Iceland is an exquisite production

    1 of 1 2 of 1

      By Nicolas Billon. Directed by Kathleen Duborg. A Dirt Road/Iceland Equity Co-op production at Studio 16 on April 24. Continues until May 3

      It’s hard to imagine a better introduction to the work of playwright Nicolas Billon—who won a Governor General’s award last year for Fault Lines, a trilogy that includes Iceland—than this exquisite production.

      Iceland is a series of monologues by three characters repositioning themselves in the new global economy: Kassandra, a graduate student who works as a prostitute to help pay off the gambling debts of her twin brother back home in Estonia; Halim, an unapologetic capitalist who proudly flashes the money clip that he fills by flipping condos; and Anna, a devout young Christian woman who’s been knocked off-balance by a recent eviction from the apartment she loved. Billon’s characters are superbly drawn, their voices are distinct and human, and no detail is wasted as their stories eventually, ingeniously, intersect.

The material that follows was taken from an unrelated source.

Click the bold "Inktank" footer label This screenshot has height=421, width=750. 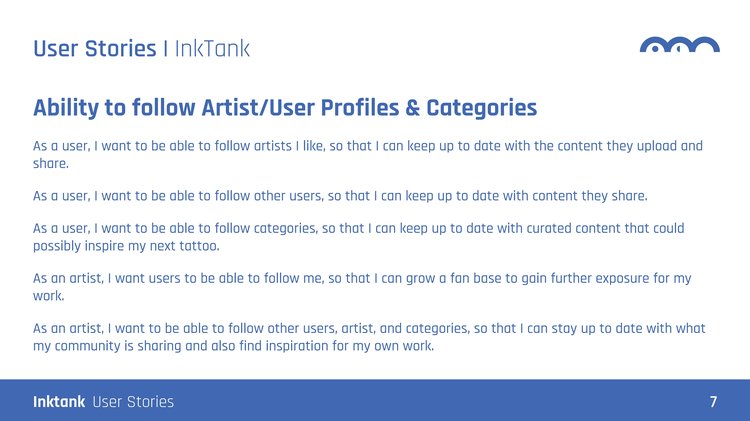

      Director Kathleen Duborg keeps the staging simple: the theatricality comes from the immediacy of our encounter with each character, and the acting in this production is outstanding. Playing Kassandra, Lindsey Angell pulls off a convincing Estonian accent; even more impressive is her ability to modulate between vulnerability and deadpan narration, sometimes in a single breath. When Kassandra tells how she first met her pimp, a fellow Estonian who turns out to know her cousins, as her client in a massage parlour, she observes flatly, “This is a very strange conversation, because I’m holding his penis the whole time.”

      Halim is vulgar, selfish, callous, and offensive in every way—except that he’s so damn likeable. Munish Sharma has a terrific ability to be present, working the room like a standup comic as he gives a miniseminar on his capitalist philosophy: “abstract ideas, ethics, morals don’t stand a chance against cold, hard cash.” And Georgia Beaty’s Anna is delightfully eccentric, whether imitating the squeak of her childhood pet guinea pig, nibbling on a bar of soap after swearing, or sharing her indignation at finding her just-vacated apartment up for sale: “I tweet about it, and everyone is appalled.”

      Chris McGregor’s minimalist set and John Webber’s lighting enhance our sense of the characters’ desperation. Iceland is both a compelling story of three people in trouble and an intelligent critique of capitalism gone wild—which makes it both entertaining and timely.

      Comments

      1 Comments

      Theatregoer

      Apr 25, 2014 at 6:25pm

      I think we had very different experiences.

      Though Lindsay Angell and newcomer Georgia Beaty give standup performances, the predictable nature of the script and some precious staging dashed the hopes I had for this GG-winner.